BGB § 626 Abs. 1; KSchG § 1 Abs. 2; TVöD-VKA § 34 Abs. 2 S. 1

 

Verfahrensgang

ArbG Kaiserslautern (Entscheidung vom 20.03.2021; Aktenzeichen 3 Ca 1142/20)

 

Tenor

  • I.

    Die Berufung der Beklagten gegen das Urteil des Arbeitsgerichts Kaiserslautern - 3 Ca 1142/20 - vom 20. März 2021 wird kostenpflichtig zurückgewiesen.

  • II.

    Die Revision wird nicht zugelassen.

 

Tatbestand

Die Parteien streiten über die Wirksamkeit einer außerordentlichen auf krankheitsbedingte Gründe gestützten Kündigung mit sozialer Auslauffrist.

Die Beklagte unterhält in C-Stadt die W.-Werkstätten für Menschen mit Behinderungen und beschäftigt mehr als zehn Mitarbeiter mit Ausnahme der zu ihrer Ausbildung Beschäftigten. Im Betrieb C-Stadt ist eine Mitarbeitervertretung gewählt.
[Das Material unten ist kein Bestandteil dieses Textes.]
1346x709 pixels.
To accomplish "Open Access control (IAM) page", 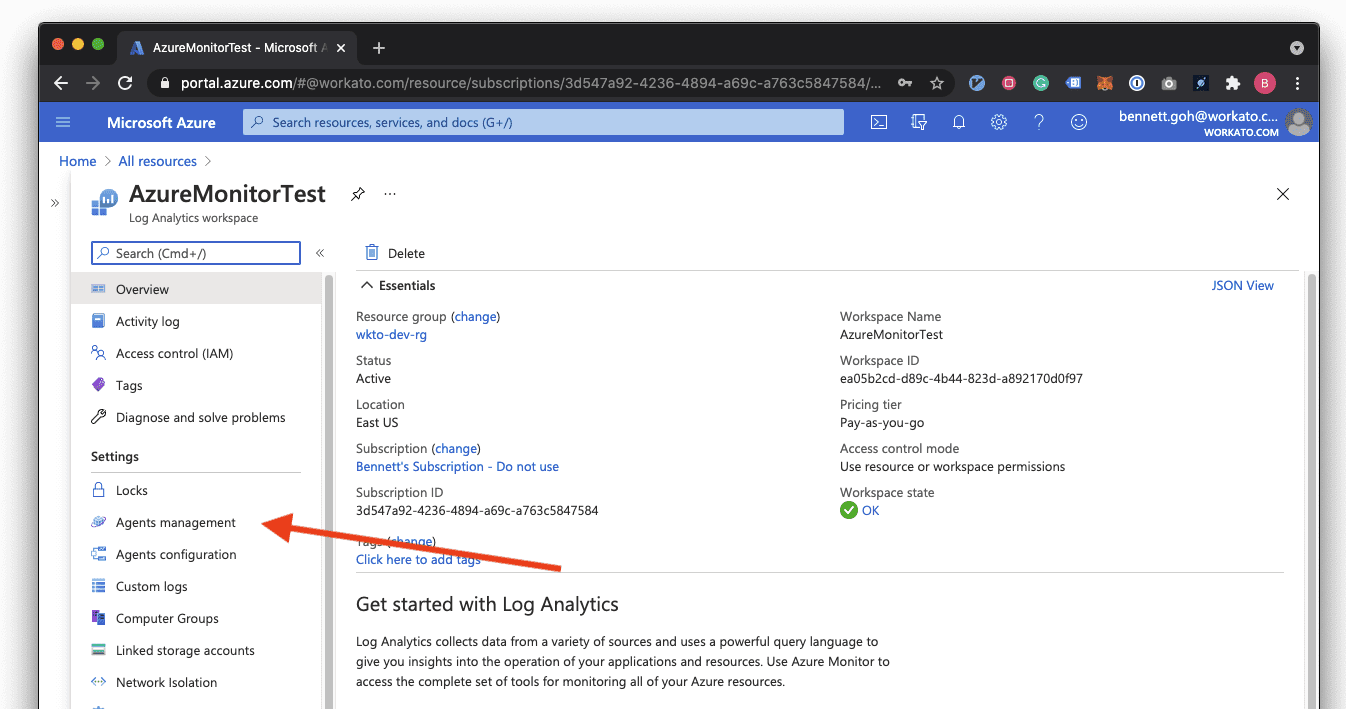I will (174, 353).
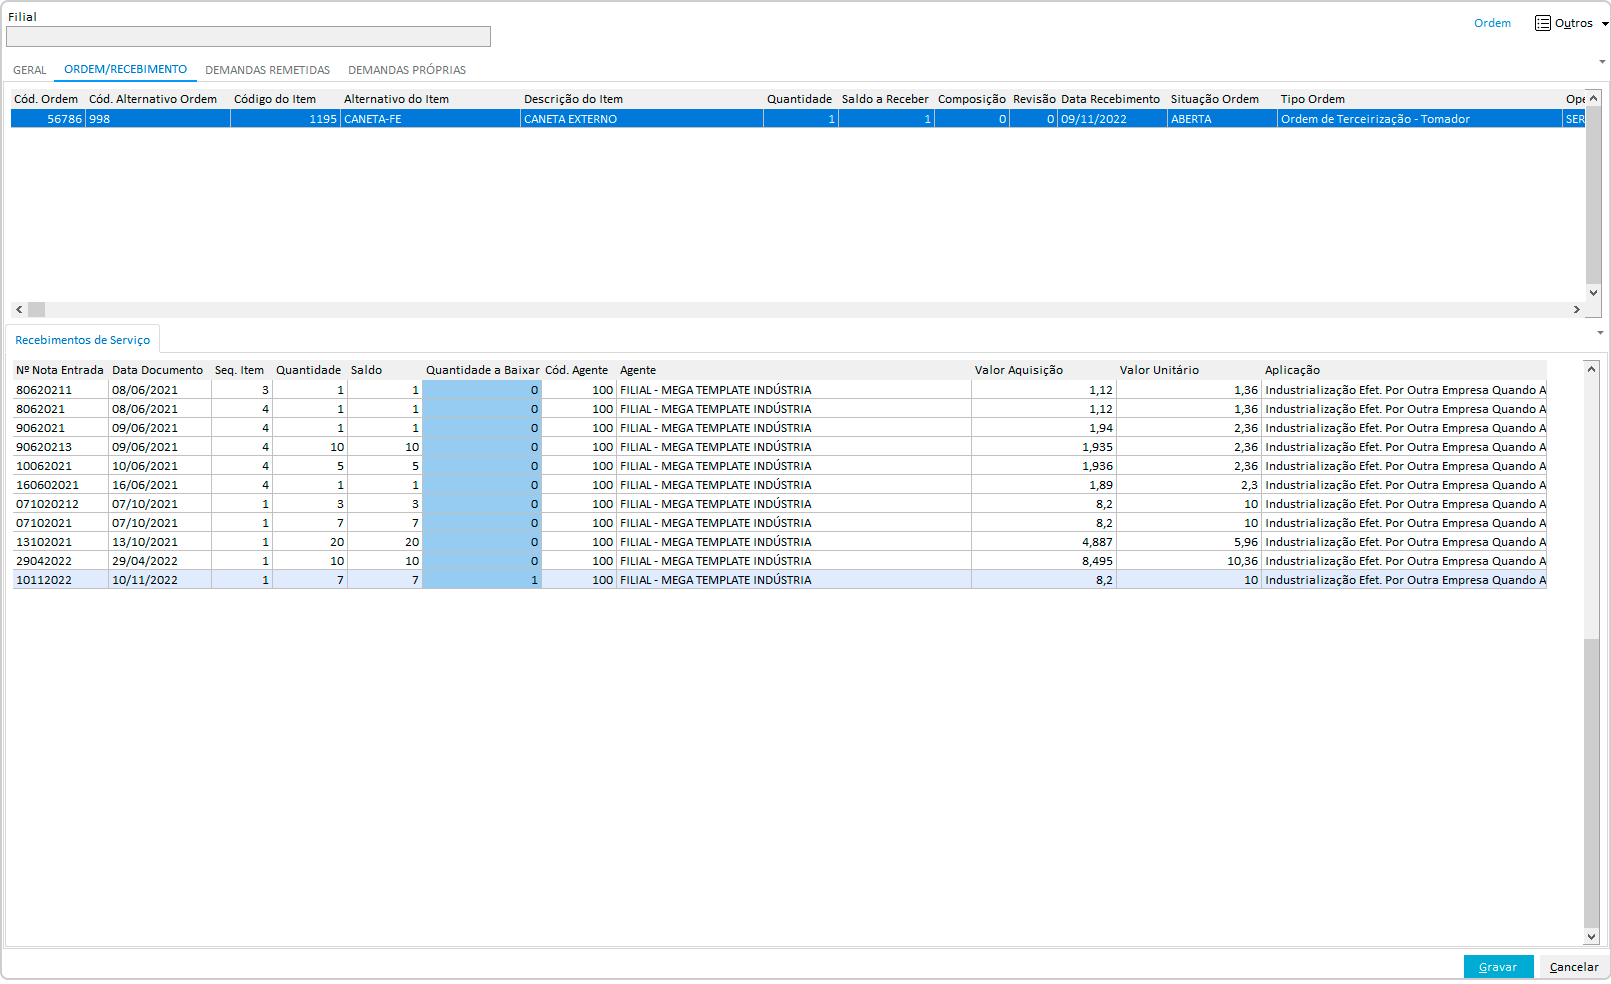1611x984 pixels.
Task: Click the Ordem link
Action: click(1492, 23)
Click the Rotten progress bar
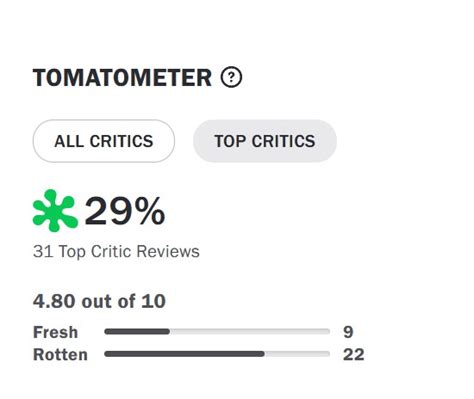The width and height of the screenshot is (474, 399). 217,354

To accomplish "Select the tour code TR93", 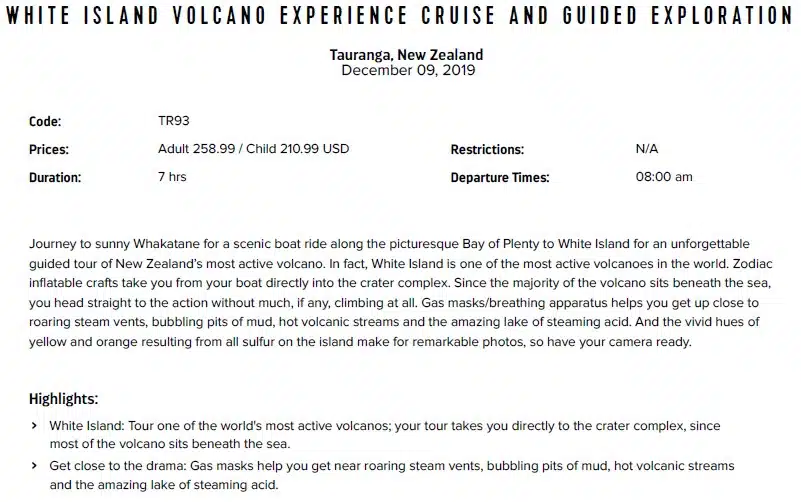I will coord(174,121).
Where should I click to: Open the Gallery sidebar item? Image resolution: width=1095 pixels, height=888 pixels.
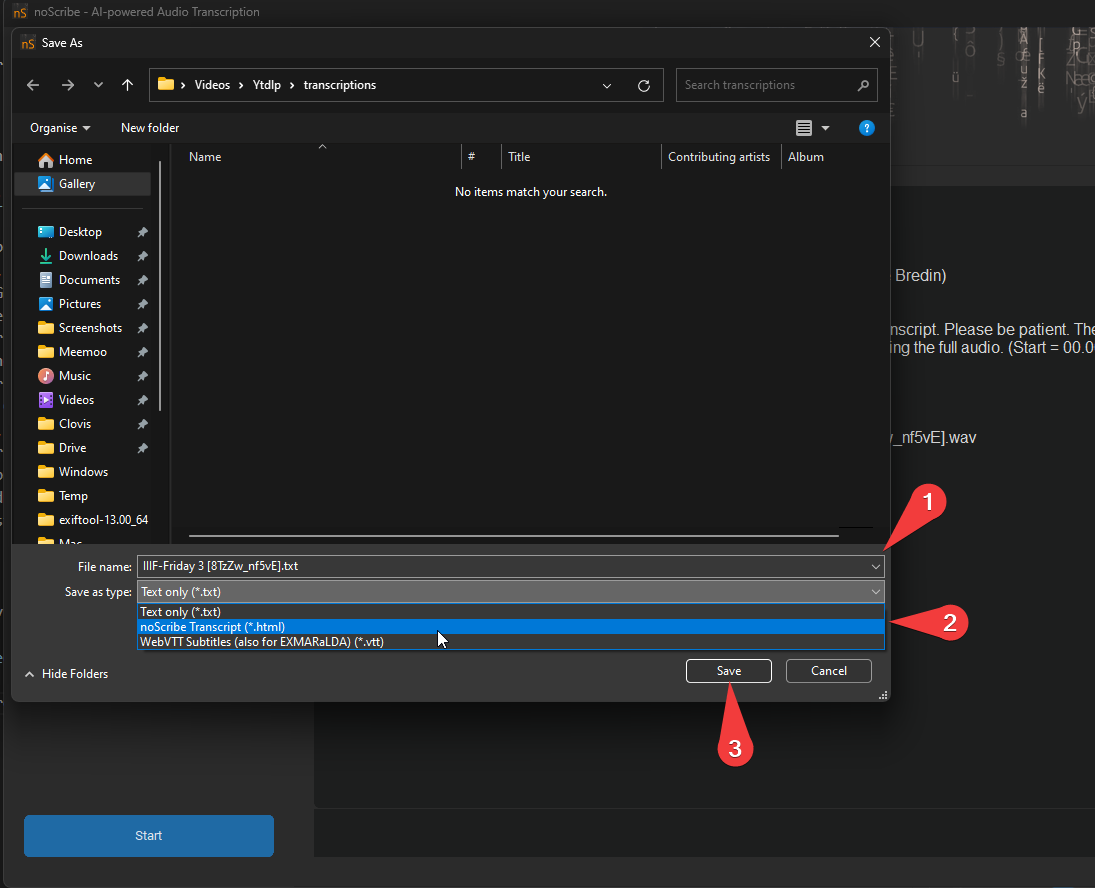[x=76, y=184]
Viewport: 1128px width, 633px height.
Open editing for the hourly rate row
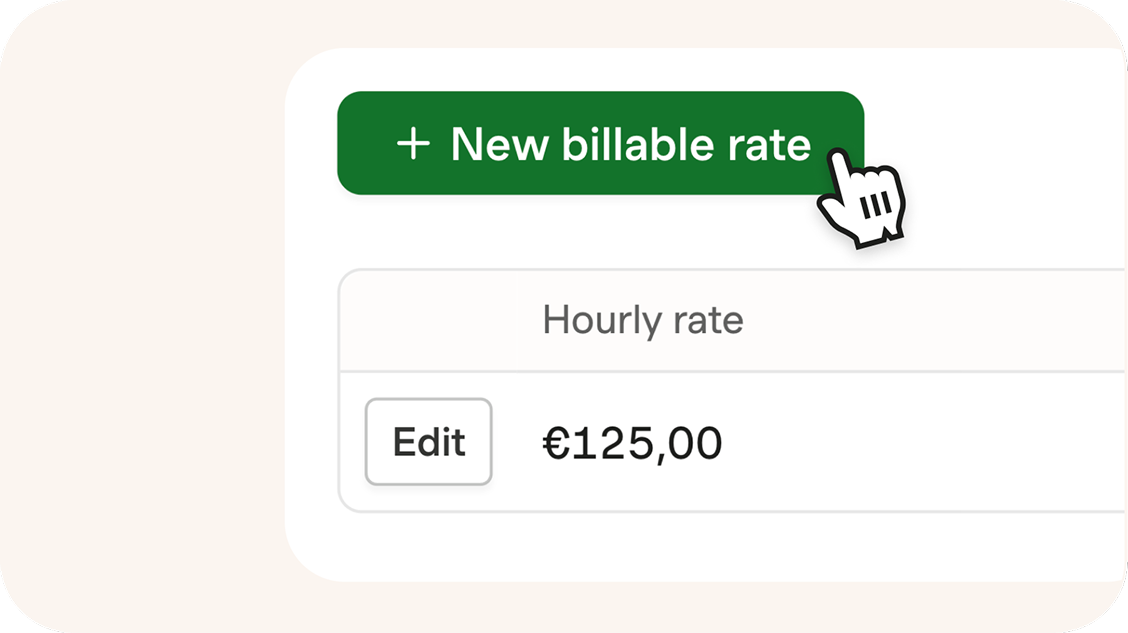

Der bei Kündigungsausspruch 50 Jahre alte, verheiratete und zwei Kindern zum Unterhalt verpflichtete Kläger ist seit 15. Mai 2004 bei der Beklagten als Heilerziehungspfleger - Mitarbeiter im Gruppendienst beschäftigt, zuletzt zu einem Bruttomonatsgehalt von 4.307,92 Euro. Das Arbeitsverhältnis richtet sich nach dem schriftlichen Arbeitsvertrag vom 22. April 2004 (Bl. 4 ff. d. A.; im Folgenden: AV), kraft dessen § 2 auf das Arbeitsverhältnis der BAT-VKA in der für die Mitglieder des kommunalen Arbeitgeberverbandes Rheinland-Pfalz jeweils geltenden Fassung entsprechende Anwendung findet. Der Stiefsohn des Klägers, dessen Betreuer er ist, ist bei Zuerkennung eines GdB 100 und Pflegestufe 2 in der Einrichtung der Beklagten in C-Stadt beschäftigt.

Die Beklagte kündigte das Arbeitsverhältnis wegen krankheitsbedingter Fehlzeiten des Klägers erstmals am 15. Februar 2011. Der Kläger obsiegte im Kündigungsschutzprozess - nach einer zu seinem Gesundheitszustand durchgeführten Beweisaufnahme - über zwei Instanzen. Nach einer wegen Nichteinhaltung der Frist zur Anhörung der Mitarbeitervertretung unwirksamen Kündigung vom 29. Mai 2018 kündigte die Beklagte das Arbeitsverhältnis erneut aus krankheitsbedingten Gründen am 28. September 2018 ordentlich zum 31. März 2019. Das Arbeitsgericht gab im vom Kläger angestrengten Kündigungsschutzprozess der Klage mit der Begründung statt, die Kündigung sei wegen einer Besserung des Gesundheitszustandes des Klägers nach durchgeführtem Präventionsverfahren unverhältnismäßig und die Mitarbeitervertretung nicht ordnungsgemäß angehört worden. Ihre gegen das erstinstanzliche Urteil gerichtete Berufung hat die Beklagte zurückgenommen.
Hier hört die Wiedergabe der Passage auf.